→ Given instruction:
Please report how many lines in the records below contain the string "icon", with case counting, and give only that number.

→ Task material:

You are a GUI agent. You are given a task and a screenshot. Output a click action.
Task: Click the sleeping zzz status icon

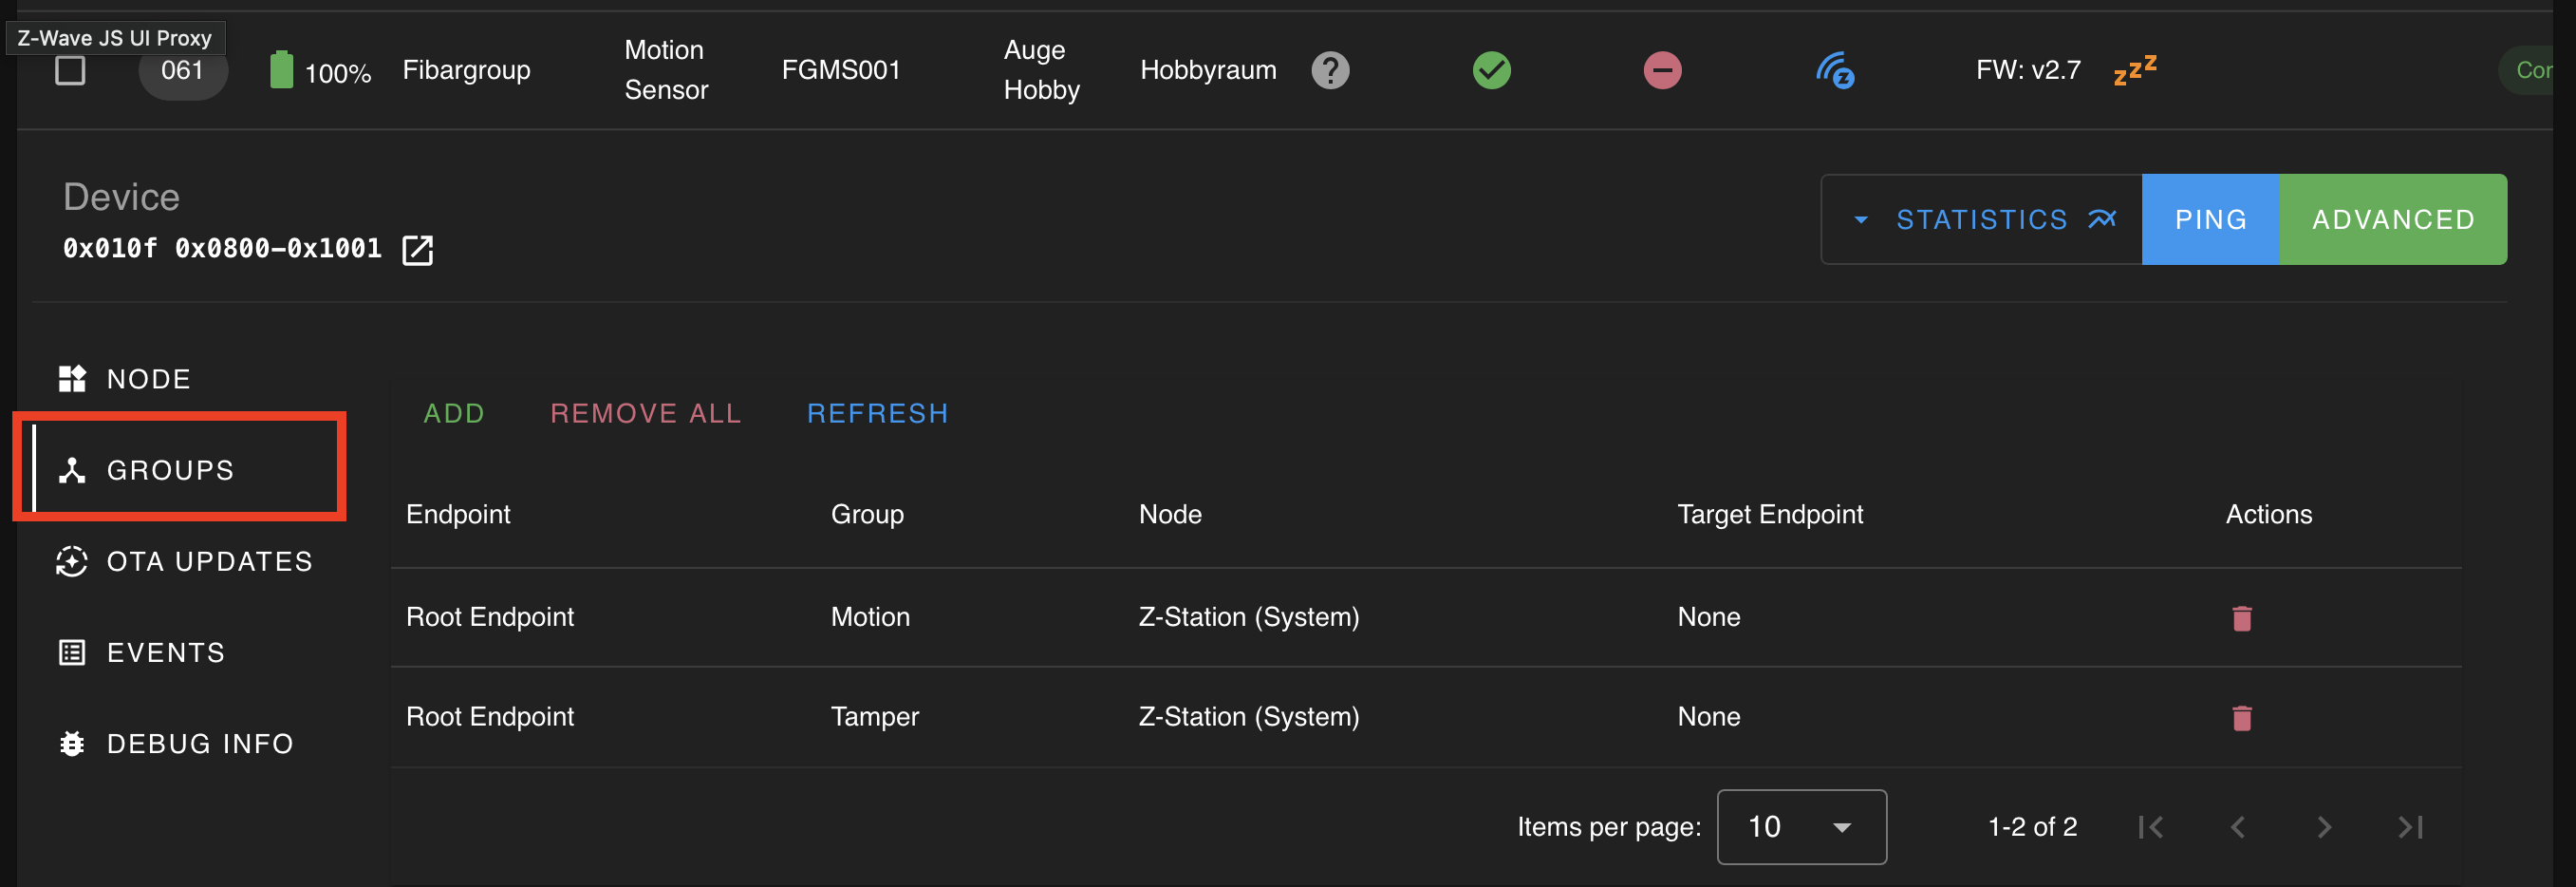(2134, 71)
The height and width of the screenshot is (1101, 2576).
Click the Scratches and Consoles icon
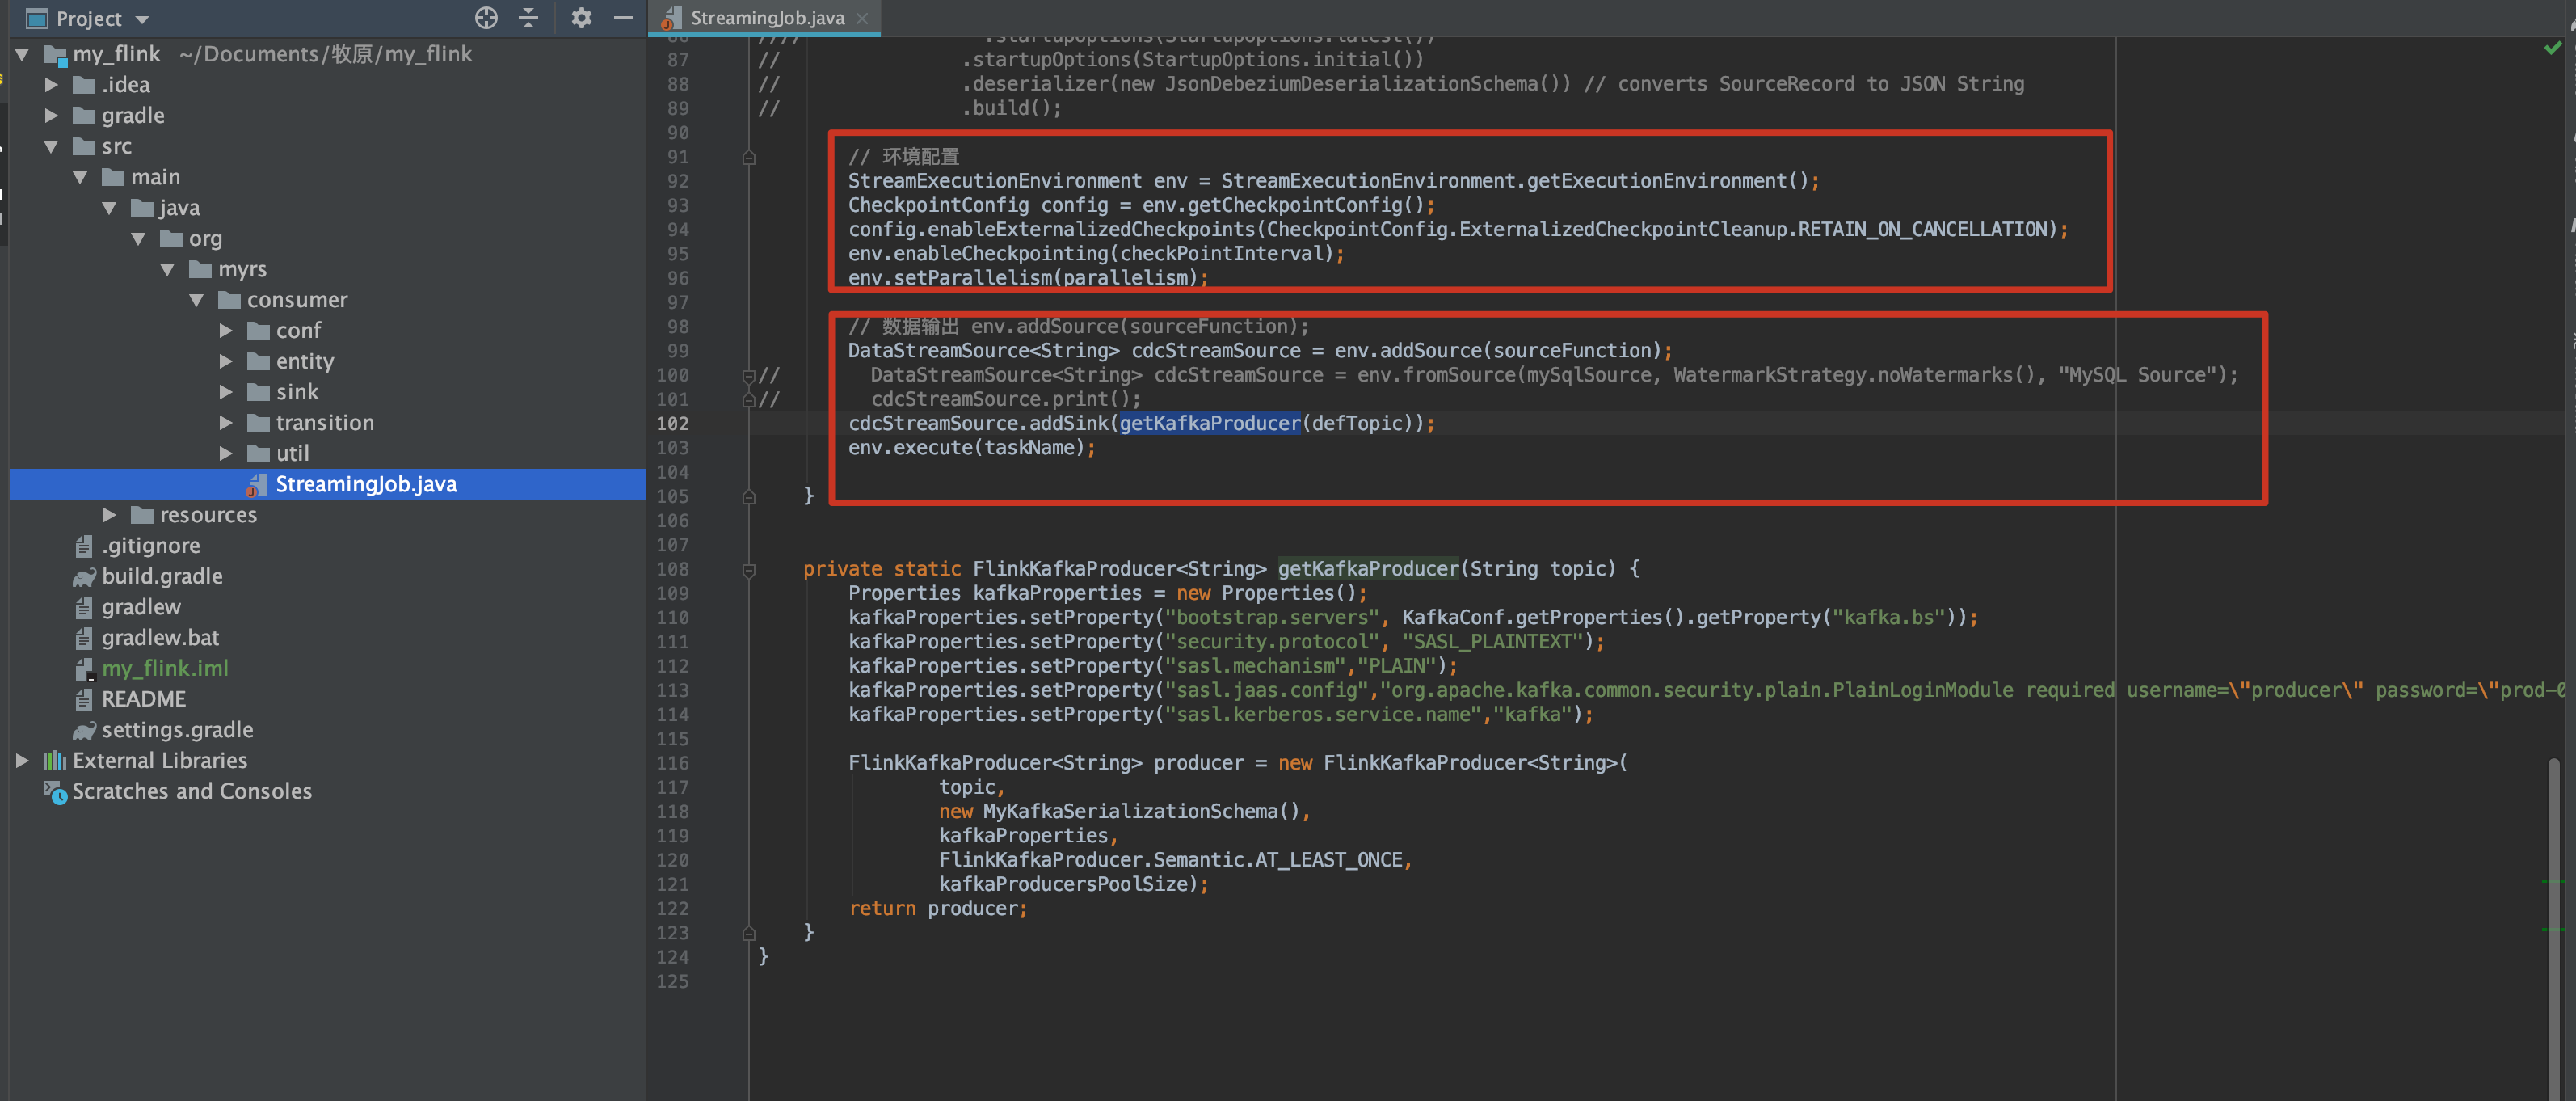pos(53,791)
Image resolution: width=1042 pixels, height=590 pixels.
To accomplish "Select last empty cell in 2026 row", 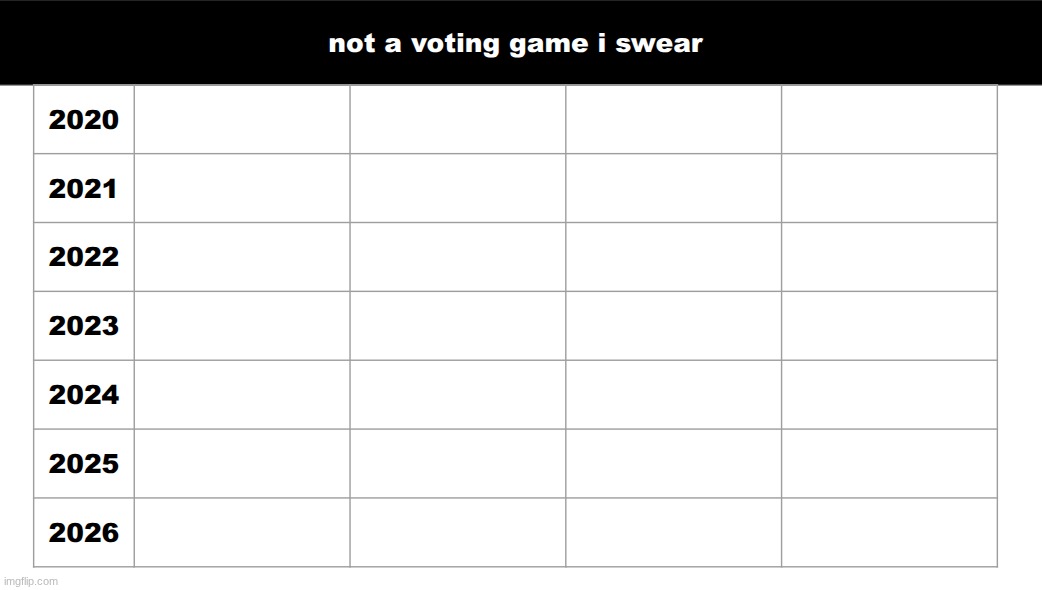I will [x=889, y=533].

→ Expected answer:
2